If you're someone who's interested in adding more lean muscle mass to your frame and starting a bulking approach to your workouts and diet, one thing that you may be wondering is whether or not the Intermittent Fasting approach would be a viable solution for you.

Is this a diet plan set-up that you could get results with? Or, will you just be disappointed by using it? Can intermittent fasting be used while bulking?

These are great questions and if you fully understand what this approach is about, you can come to under the correct answer to the question.

Let's have a look at what you should keep in mind.

The Calorie Intake You Achieve

The very first thing that you'll need to note if you plan to do intermittent fasting while bulking is that you still must make sure that you are in a calorie surplus in order to continue. This is where many people go wrong.

Since you are only going to be eating for a select few hours of the day, it can get difficult to get in the calories that you need in order to see success. If you're only eating 12 calories per pound of body weight because you're eating in a 6 hour window and that's all you can cram down into you, you won't see results. You simply need more calories in order to progress onwards.

For this reason, if you are going to use an intermittent fasting approach to your bulking program, you're going to have to make sure that you're focusing on foods that are very energy dense. This means foods such as nuts, seeds, raw oatmeal, full fat milk in some cases, salmon, steak, and pasta. You'll want to avoid high-volume, low calorie food as this will simply not allow you to meet your daily calorie requirement as you need it to.

Setting Up Your Workout Sequence Properly

The next thing that you need to take into account is how to sequence your workouts properly. Since you must be consuming food prior to and after the workout session, this means you need to make sure the workouts are falling around your eating window.

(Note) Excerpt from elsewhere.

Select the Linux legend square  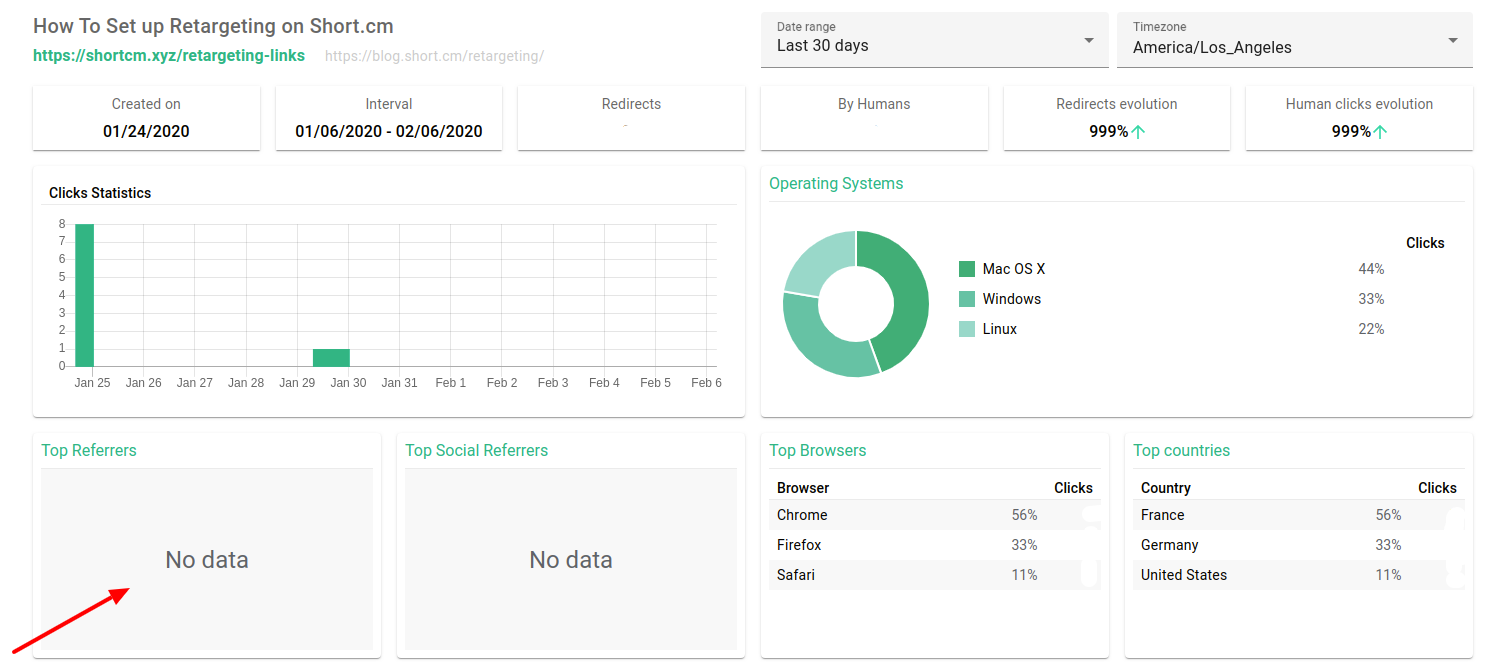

If you hope to build muscle while using the intermittent fasting approach, you definitely cannot expect to do so doing that workout in the middle of a fast.

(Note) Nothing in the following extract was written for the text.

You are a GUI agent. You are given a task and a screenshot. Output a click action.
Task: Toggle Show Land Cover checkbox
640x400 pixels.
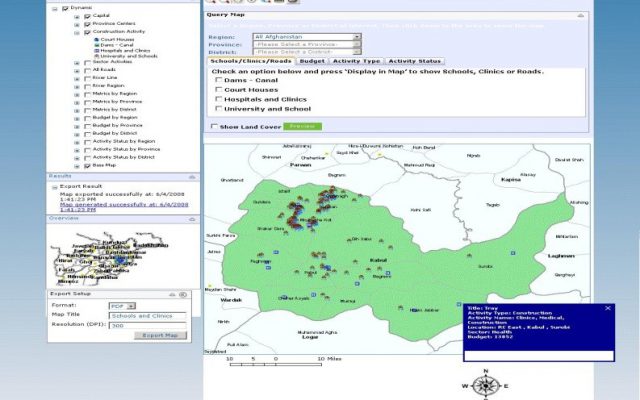pyautogui.click(x=213, y=127)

Make sure that you place them either right into the eating period or just when it's about to be finished so you can break the fast with your post-workout meal.

Paying Attention To Recovery

Finally, the last thing that you need to keep in mind is that you'll need to pay close attention to your recovery. Some people do find that they recover a bit slower using the intermittent fasting approach, so for this reason, try and use a higher carb approach to the diet. This will allow you to maximize your carbohydrate intake after the workout session, therefore helping to restore muscle glycogen and improve the progress that you see.

So there you have the main points to note about intermittent fasting and bulking. When done properly, you can see good results using this approach while building lean muscle tissue.